Subjects with metastatic, CRC who have failed a first-line chemotherapeutic regimen containing oxaliplatin and a fluoropyrimidine, and who have not previously received irinotecan or cetuximab for treatment of CRC.

Test Product, Dose and Mode of Administration, Duration of Treatment:

Cetuximab administered at an initial dose of 500 mg/m2 intravenously (IV) over 120 minutes, followed by 500 mg/m2 every 2 weeks IV over 60 minutes.
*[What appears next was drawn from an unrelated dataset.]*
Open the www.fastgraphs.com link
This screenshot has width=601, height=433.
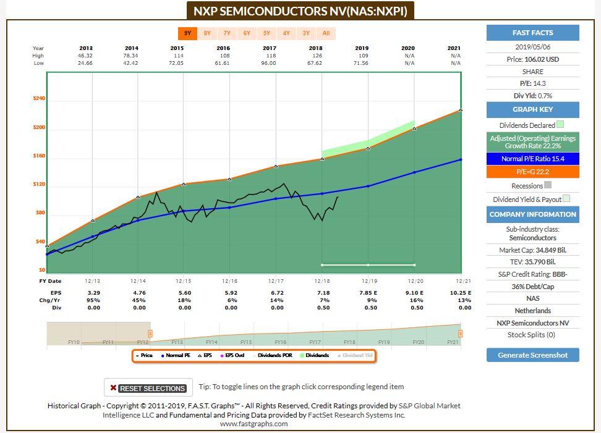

Reference Therapy, Dose and Mode of Administration, Duration of Treatment: Irinotecan administered at a dose of 150a or 180 mg/m2 IV over 60 minutes every two weeks.

Inclusion Criteria:

• Patients must consent to be in the study
• Patients must have advanced, surgically unresectable CRC, who have failed a first line metastatic regimen, within 12 months of starting protocol therapy.
• Patients must have measurable disease
• There must be histologic confirmation of adenocarcinoma of the colon or rectum.
• Patients must have an ECOG performance status of 0, 1, or 2
• Estimated life expectancy of at least 12 weeks.
• One prior therapy for metastatic disease is permitted.
• Recurrence within 12 months of adjuvant therapy with FOLFOX or a similar regimen (i.e FLOX, CapOX) is considered one regimen and allowed for study
• There must be evidence of adequate organ function
• Patients with a history of prior non-colorectal malignancies are eligible if they have been disease-free for ³ 5 years prior to study entry and are deemed by the physician to be at low risk for recurrence.
• Age > 18 yrs.

Exclusion Criteria:

• Any prior therapy with irinotecan or cetuximab or an EGFR targeting agent.
• Any systemic therapy administered for metastatic or locally recurrent colorectal cancer within 28 days of study treatment.
• Patients who are considered candidates for surgical resection of metastatic and/or locally advanced disease.
• Any histology other than adenocarcinoma of the colon or rectum.
• Serious concomitant medical conditions that, in the opinion of the investigator, would compromise the safety of the patient or compromise the patient's ability to complete the study.
• Evidence of central nervous system metastases
• Pulmonary fibrosis or interstitial pneumonitis
• General Medical Concerns
• History of other disease, metabolic dysfunction, physical examination finding, or clinical laboratory finding giving reasonable suspicion of a disease or condition that contraindicates the use of an investigational drug or that might affect the interpretation of the results of the study or render the subject at high risk from treatment complications.
• Serious, uncontrolled, concurrent infection.
• Major surgical procedure, open biopsy, or significant traumatic injury within 28 days prior to Day 0, or anticipation of need for major surgical procedure during the course of the study; fine needle aspirations or core biopsies within 7 days prior to Day 0. Line placement (i.e Infus-a-port or PICC) is not considered major surgery.
• Evidence of bleeding diathesis or coagulopathy
• Prior severe infusion reaction to a monoclonal antibody.
• Significant history of uncontrolled cardiac disease; i.e., uncontrolled hypertension, unstable angina, recent myocardial infarction (within prior 6 months), uncontrolled congestive heart failure, and cardiomyopathy with decreased ejection fraction.
• Patients with Gilbert's Syndrome
• Prior to study enrollment, women of childbearing potential (WOCBP) must be advised of the importance of avoiding pregnancy during trial participation and the potential risk factors for an unintentional pregnancy. In addition, men enrolled on this study should understand the risks to any sexual partner of childbearing potential and should practice an effective method of birth control.
• All WOCBP MUST have a negative pregnancy test within 7 days prior to first receiving investigational product. If the pregnancy test is positive, the patient must not receive investigational product and must not be enrolled in the study.
• In addition, all WOCBP should be instructed to contact the Investigator immediately if they suspect they might be pregnant (e.g., missed or late menstrual period) at any time during study participation.
• The Investigator must immediately notify BMS in the event of a confirmed pregnancy in a patient participating in the study.